Les nègres transportés à la Guadeloupe apportaient donc déjà les mœurs les plus expansives en matière amoureuse, et il n’était pas sans intérêt, même pour un père jésuite, comme le père Labat, de les voir se livrer à la fameuse danse du Kalenda, à la lueur des torches, dont chaque rayon brillantait l’émail blanc de leurs yeux, en piquant d’un accent fruste leur cou et leurs mains. La peau, si noire qu’elle fût, y contractait un effet miroitant en passant sous le vert assombri des bananiers, et le relief particulier de chaque individu frappait une note nette et juste dans le relief général de ce groupe d’une tonalité ardente et ruisselante. La description qu’en fait le père Labat fait songer à un bas-relief éthiopien :

« Ils sautent, font des virevoltes, s’approchent à deux ou trois pieds les uns des autres, se reculent en cadence, jusqu’à ce que le son du tambour les avertit de se joindre en se frappant les cuisses les unes contre les autres : c’est-à-dire les hommes contre les femmes. À les voir, il semble que ce soient des coups de ventre qu’ils se donnent, quoiqu’il n’y ait cependant que les cuisses qui supportent ces coups. Ils se retirent dans le moment en pirouettant, pour recommencer le même mouvement avec des gestes tout à fait lascifs, autant de fois que le tambour en donne le signal, ce qu’il fait souvent plusieurs fois de suite ; de temps en temps, ils s’entrelacent les bras, et font deux trois tours se frappant toujours les cuisses et se baisant… Cette danse est si fort en usage parmi eux, qu’elle fait la meilleure partie de leurs divertissements, et qu’elle entre même dans leurs dévotions. Ils la dansent dans leurs églises et à leurs processions et les religieuses ne manquent guère de la danser la nuit de Noël sur un théâtre élevé dans leur chœur vis-à-vis de leur grille qui est ouverte afin que le peuple ait sa part de la joie. »
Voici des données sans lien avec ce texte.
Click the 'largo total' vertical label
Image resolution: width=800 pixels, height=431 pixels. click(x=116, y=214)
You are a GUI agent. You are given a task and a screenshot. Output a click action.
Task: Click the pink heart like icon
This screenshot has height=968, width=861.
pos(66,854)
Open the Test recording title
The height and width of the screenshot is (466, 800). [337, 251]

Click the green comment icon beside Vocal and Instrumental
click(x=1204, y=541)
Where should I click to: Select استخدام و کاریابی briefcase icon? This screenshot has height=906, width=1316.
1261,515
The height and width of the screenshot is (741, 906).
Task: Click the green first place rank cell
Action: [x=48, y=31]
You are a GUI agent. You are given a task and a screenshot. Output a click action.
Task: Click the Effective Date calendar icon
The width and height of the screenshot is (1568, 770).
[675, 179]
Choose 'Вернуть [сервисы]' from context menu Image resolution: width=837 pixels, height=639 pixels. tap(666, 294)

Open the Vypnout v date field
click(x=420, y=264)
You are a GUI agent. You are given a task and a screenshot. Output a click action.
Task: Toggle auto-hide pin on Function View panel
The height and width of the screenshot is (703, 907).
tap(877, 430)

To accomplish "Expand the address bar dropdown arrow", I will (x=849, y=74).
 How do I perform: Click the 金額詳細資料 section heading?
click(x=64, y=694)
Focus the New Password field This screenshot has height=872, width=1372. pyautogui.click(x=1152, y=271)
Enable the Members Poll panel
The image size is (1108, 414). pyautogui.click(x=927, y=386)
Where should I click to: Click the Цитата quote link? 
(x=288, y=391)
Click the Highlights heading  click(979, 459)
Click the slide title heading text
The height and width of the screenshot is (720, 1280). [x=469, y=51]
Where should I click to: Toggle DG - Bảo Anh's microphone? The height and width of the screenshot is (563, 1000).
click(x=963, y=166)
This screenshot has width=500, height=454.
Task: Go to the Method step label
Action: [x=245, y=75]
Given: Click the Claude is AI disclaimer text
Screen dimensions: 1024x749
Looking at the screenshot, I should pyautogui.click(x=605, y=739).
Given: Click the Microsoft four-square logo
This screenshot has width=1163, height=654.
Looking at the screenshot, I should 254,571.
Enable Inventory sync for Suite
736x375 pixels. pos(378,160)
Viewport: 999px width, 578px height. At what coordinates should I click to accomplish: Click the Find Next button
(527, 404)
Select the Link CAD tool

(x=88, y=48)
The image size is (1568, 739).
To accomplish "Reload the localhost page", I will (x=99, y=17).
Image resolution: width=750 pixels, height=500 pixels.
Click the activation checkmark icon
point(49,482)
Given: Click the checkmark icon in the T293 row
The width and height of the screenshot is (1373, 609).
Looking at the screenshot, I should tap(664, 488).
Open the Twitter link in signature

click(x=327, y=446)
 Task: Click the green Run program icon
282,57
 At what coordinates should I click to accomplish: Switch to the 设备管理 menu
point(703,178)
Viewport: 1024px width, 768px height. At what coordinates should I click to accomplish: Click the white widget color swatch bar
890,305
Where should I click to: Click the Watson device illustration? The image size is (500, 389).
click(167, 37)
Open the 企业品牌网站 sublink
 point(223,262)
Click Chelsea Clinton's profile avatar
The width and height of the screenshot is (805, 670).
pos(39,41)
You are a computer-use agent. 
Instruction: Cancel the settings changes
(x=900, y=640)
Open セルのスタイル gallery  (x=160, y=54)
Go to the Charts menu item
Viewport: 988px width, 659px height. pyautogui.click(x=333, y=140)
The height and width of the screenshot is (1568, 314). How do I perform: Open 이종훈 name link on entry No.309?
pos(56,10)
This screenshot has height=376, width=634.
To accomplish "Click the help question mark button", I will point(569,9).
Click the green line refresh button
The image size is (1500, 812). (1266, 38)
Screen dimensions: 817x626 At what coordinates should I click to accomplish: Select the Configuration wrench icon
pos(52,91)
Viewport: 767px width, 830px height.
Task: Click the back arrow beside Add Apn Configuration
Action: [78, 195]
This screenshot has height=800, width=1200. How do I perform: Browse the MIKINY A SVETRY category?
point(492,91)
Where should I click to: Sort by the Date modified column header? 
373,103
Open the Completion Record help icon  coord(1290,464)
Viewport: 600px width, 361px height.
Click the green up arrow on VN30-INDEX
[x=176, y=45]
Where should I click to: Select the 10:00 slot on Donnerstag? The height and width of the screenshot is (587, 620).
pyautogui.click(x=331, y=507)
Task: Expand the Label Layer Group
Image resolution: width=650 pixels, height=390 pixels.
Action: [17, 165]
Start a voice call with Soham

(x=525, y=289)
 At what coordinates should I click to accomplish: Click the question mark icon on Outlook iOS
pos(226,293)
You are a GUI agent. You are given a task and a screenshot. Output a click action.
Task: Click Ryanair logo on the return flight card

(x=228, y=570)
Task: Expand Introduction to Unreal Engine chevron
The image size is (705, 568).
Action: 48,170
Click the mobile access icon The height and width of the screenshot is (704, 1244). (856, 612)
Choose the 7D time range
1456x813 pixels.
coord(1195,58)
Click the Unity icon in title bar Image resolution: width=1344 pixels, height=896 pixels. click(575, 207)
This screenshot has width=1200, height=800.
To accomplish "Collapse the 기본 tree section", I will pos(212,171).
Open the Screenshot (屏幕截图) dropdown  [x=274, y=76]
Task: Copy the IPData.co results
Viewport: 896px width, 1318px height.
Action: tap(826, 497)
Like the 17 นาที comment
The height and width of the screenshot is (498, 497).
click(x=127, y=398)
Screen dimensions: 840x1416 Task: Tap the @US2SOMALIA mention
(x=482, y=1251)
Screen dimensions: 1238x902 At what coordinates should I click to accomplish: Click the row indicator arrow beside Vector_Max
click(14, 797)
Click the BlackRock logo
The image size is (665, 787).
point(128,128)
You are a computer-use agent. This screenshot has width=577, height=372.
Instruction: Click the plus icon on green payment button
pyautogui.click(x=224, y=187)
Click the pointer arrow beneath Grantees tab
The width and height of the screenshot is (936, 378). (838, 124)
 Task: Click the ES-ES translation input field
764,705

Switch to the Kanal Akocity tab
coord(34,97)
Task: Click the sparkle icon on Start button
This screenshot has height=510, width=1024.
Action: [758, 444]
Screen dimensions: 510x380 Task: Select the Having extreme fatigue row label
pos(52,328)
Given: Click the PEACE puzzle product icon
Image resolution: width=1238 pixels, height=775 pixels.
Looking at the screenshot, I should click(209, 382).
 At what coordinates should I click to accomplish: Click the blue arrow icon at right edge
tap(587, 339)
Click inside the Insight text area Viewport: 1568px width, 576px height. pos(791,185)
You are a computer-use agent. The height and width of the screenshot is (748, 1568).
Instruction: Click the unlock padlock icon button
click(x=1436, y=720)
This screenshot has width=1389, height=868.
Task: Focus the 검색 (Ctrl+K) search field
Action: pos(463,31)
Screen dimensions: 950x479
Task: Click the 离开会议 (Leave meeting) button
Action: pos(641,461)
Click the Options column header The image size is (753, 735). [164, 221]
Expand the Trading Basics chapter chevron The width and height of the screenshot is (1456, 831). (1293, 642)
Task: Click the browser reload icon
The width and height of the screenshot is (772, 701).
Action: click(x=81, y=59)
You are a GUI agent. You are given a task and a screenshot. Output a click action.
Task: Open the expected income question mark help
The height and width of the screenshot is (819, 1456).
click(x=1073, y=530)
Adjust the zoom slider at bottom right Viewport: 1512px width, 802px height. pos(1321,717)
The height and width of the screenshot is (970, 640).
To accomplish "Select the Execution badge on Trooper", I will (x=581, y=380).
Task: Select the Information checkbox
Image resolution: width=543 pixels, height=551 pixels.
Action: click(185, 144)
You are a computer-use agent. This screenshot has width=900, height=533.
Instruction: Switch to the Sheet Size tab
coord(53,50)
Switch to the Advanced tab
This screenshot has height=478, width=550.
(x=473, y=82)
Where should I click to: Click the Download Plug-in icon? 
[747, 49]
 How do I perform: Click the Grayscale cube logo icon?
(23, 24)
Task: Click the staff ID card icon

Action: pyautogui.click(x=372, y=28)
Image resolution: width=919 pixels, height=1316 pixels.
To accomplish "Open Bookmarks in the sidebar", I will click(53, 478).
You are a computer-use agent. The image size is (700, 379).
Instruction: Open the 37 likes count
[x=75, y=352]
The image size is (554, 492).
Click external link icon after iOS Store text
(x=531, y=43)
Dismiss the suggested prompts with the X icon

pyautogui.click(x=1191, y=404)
On conçoit bien que ces danses, importées d’Afrique à la Guadeloupe, et dans les autres colonies, offraient la plus émouvante saillie d’expression. D’autres rondes présentaient des caractères d’une chorégraphie non moins étrange. Au sein des haies formées par les jeunes fourches de campêche, au milieu des plaines où le cèdre bâtard présentait son ombre hospitalière, le cercle des danseurs se déroulait non pas grave, imposant, fatidique ; mais, au contraire, à la pression de la mesure, répondait la vitesse et l’accentuation de plus en plus rapide du geste. Chaque membre tressaillait à l’attaque du son, à la reprise du rythme ; le talon frappait la terre, la tête des danseuses se renversant, projetait la gorge en avant à la façon des Ménades représentées dans la scène antique offrant la pointe de leurs seins aux aspics. Mais souvent, comme on l’observe encore aujourd’hui en Afrique, on s’abstenait de lever les pieds trop haut, afin de concentrer la puissance expressive de la posture dans le jeu du torse : frémissement de reins, airs pâmés de la tête, où l’on voyait briller les poinçons d’or plantés dans la chevelure ; les chaînettes de filigranes formaient de triples rangs sur le cou et les poignets ; les évolutions de corps appelaient le plus insensible sous leurs torsions enlaçantes. De même que le froid du marbre ou de la toile fait naître en nous une sorte de commotion galvanique, la vue de cette ronde créait un choc de la chair qui précipitait les plus sceptiques vers le tourbillon ; et lorsque le tampon frappait le « tarboukas », l’effet strident de la voix humaine s’accentuait plus sauvage, plus terrible ; on eût dit un appel sinistre parti du creux des entrailles. Les dents blanches des négresses brillaient entre l’écartement des lèvres, leurs yeux noirs avaient des crépitements d’étincelles mystérieux ; c’était chose à glacer le sang aux veines d’un Européen que ce cordon d’œils fauves allumés pour la convoitise, faisant voler des lueurs phosphoriques dans la nuit, et cette âpreté d’accent piquant les lointains.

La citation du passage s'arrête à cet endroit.